● Action item
Find each line in the records below that contains the word "resolution", and copy it out.

● Given records
--------------------------------------------------
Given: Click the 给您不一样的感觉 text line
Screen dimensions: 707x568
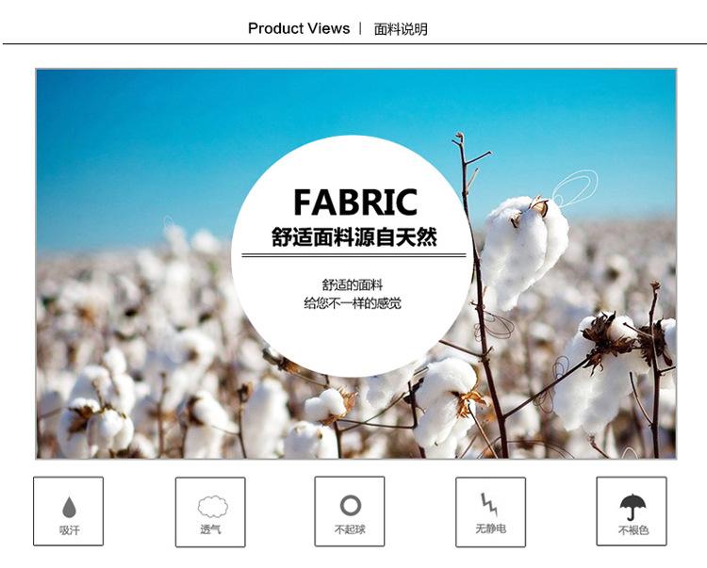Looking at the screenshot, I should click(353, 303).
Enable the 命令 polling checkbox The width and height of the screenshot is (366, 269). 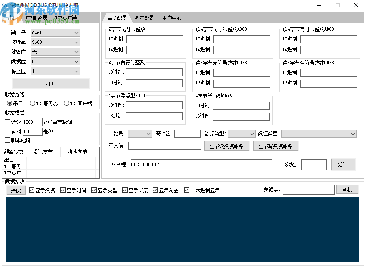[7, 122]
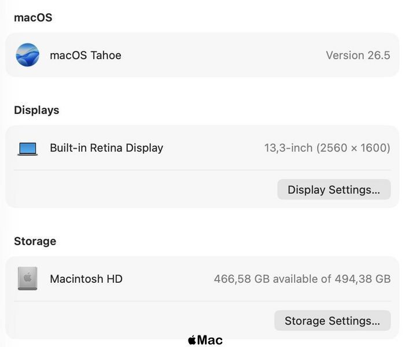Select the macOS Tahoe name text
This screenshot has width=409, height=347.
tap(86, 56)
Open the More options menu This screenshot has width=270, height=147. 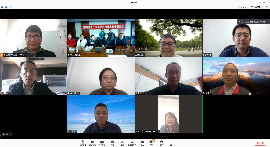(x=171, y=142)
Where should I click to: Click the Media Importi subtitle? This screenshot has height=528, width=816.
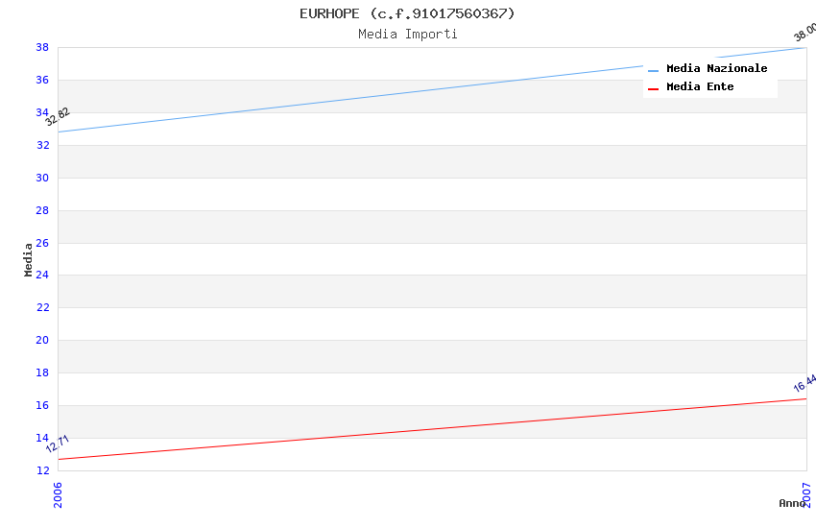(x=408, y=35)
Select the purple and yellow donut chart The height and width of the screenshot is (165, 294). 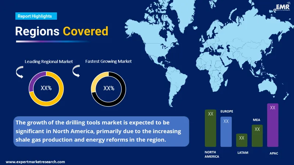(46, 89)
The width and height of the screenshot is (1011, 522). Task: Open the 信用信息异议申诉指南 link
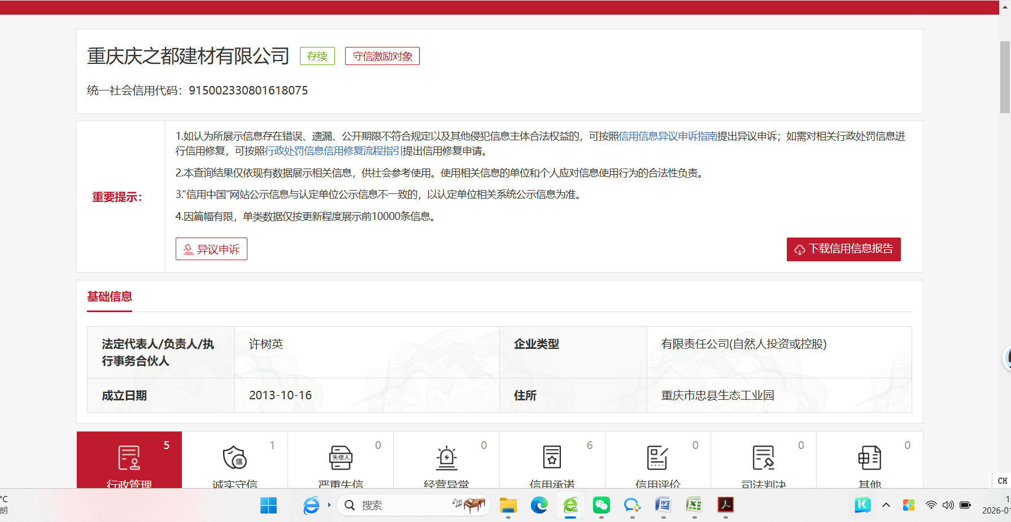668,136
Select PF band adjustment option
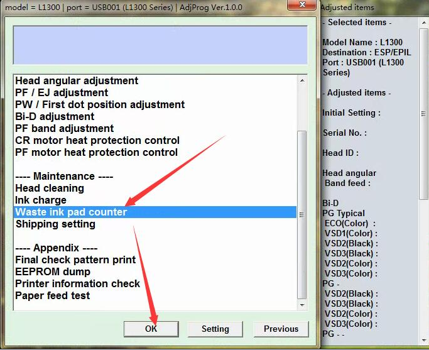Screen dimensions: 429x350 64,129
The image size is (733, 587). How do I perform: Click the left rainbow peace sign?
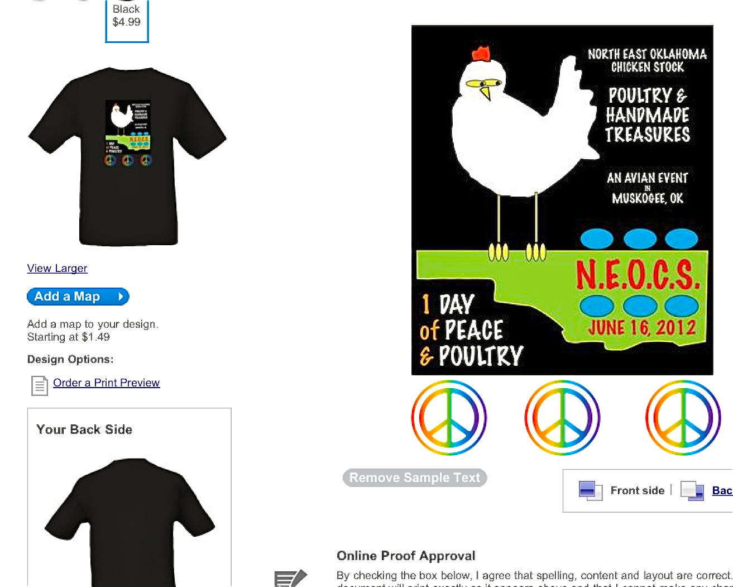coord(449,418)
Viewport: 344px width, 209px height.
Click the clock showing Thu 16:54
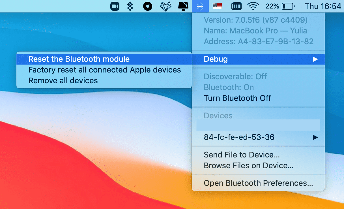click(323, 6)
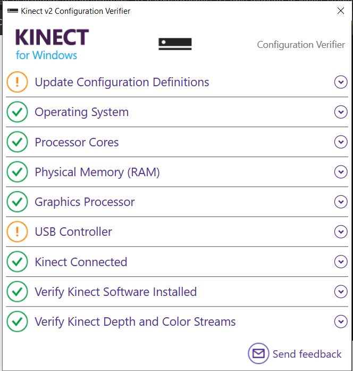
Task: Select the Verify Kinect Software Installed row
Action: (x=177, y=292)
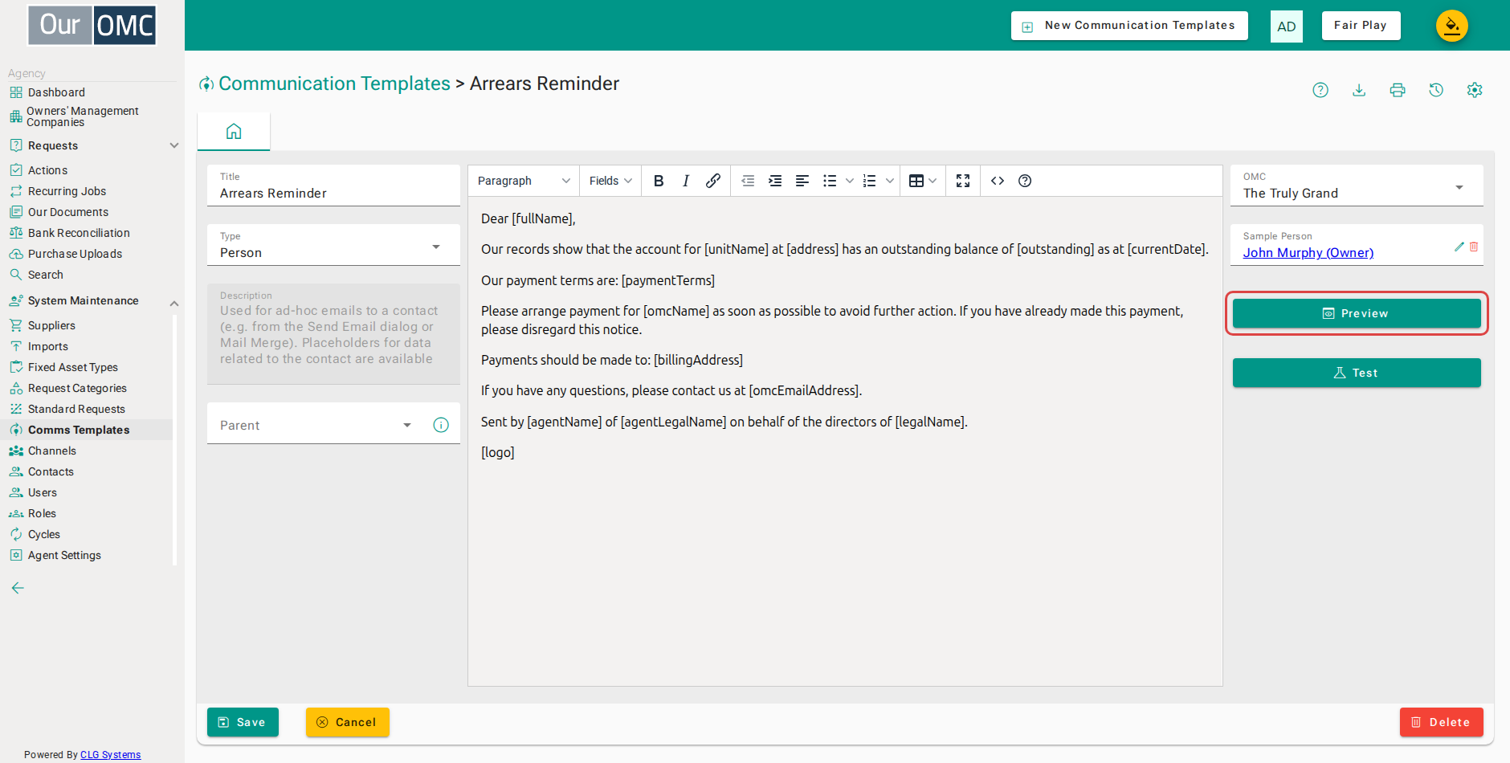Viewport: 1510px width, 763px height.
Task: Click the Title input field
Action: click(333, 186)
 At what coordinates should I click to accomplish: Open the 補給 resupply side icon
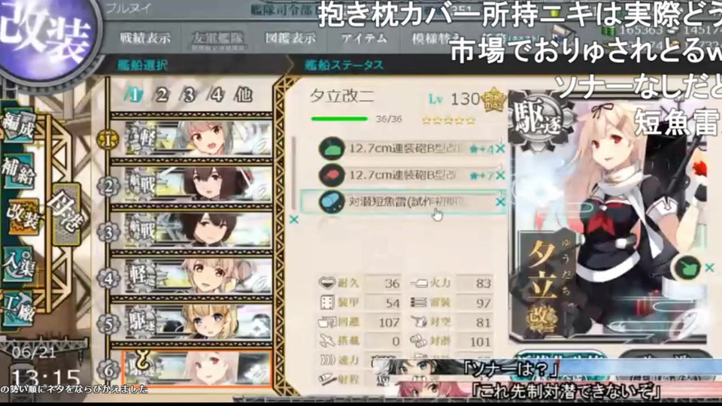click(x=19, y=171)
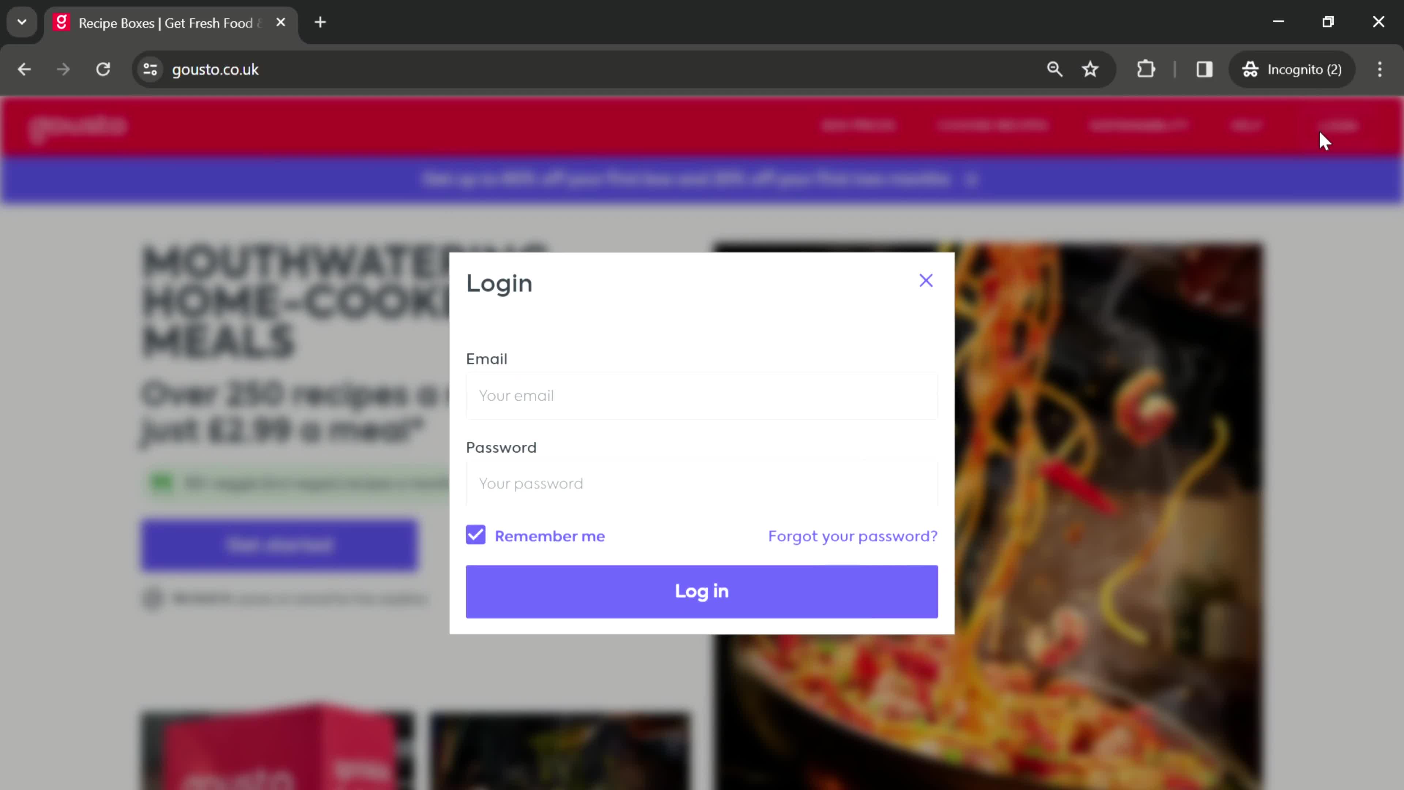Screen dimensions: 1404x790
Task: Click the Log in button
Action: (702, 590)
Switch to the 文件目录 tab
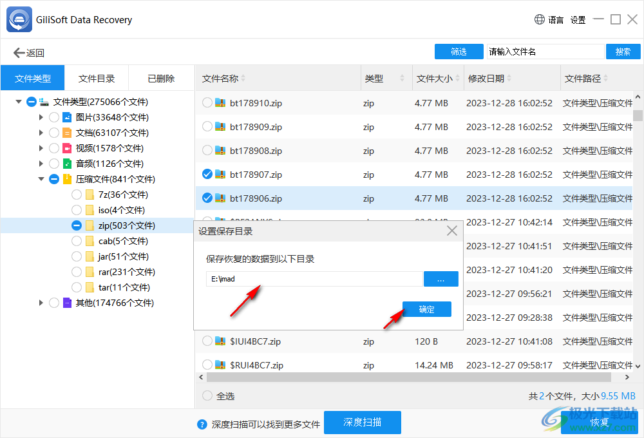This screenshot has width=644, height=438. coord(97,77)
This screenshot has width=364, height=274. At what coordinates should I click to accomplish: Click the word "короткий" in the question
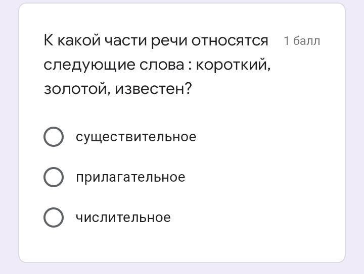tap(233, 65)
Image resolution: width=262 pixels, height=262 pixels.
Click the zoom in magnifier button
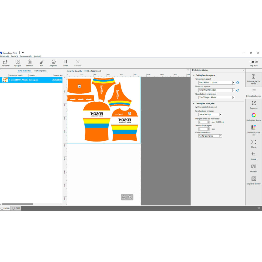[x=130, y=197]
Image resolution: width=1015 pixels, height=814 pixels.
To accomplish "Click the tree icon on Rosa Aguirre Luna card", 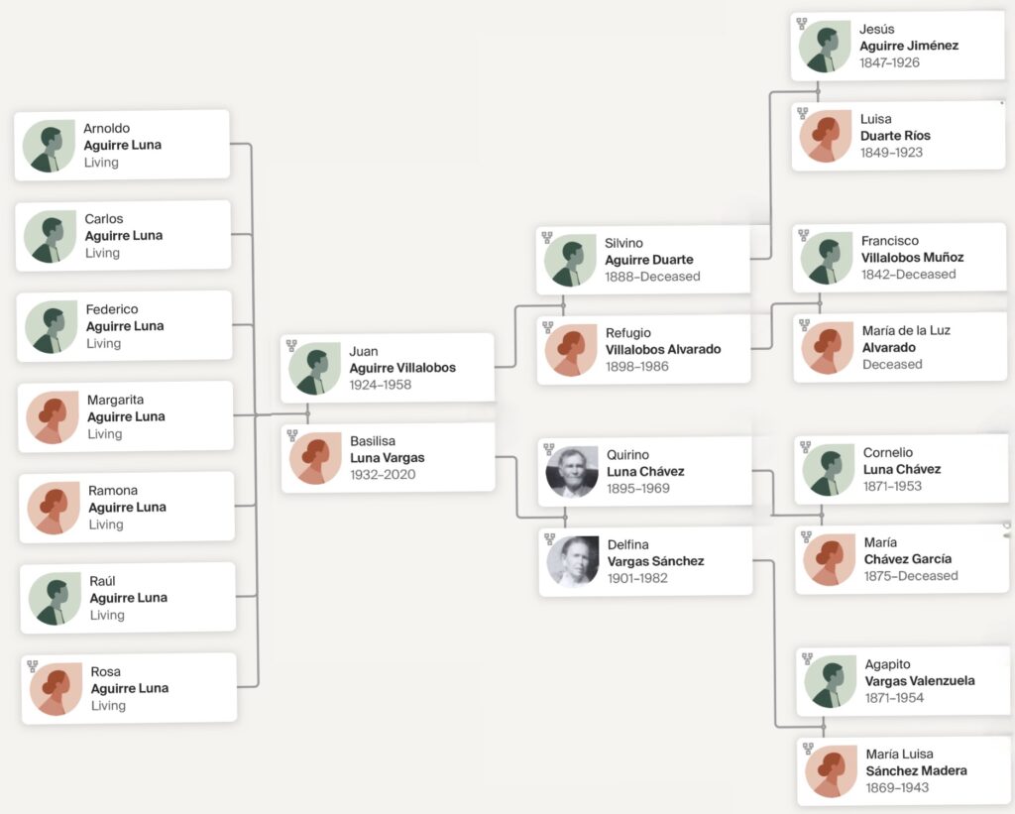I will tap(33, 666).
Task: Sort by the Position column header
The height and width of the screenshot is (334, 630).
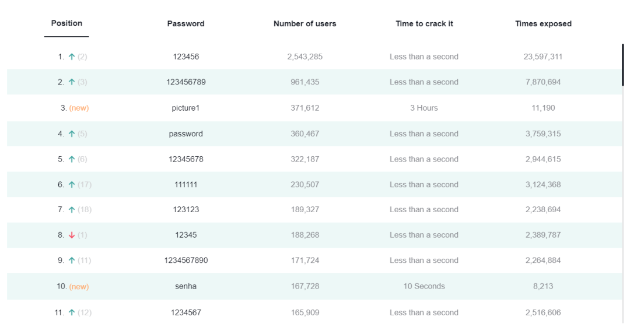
--------------------------------------------------
● Exercise result
Image resolution: width=262 pixels, height=262 pixels.
Image resolution: width=1015 pixels, height=814 pixels.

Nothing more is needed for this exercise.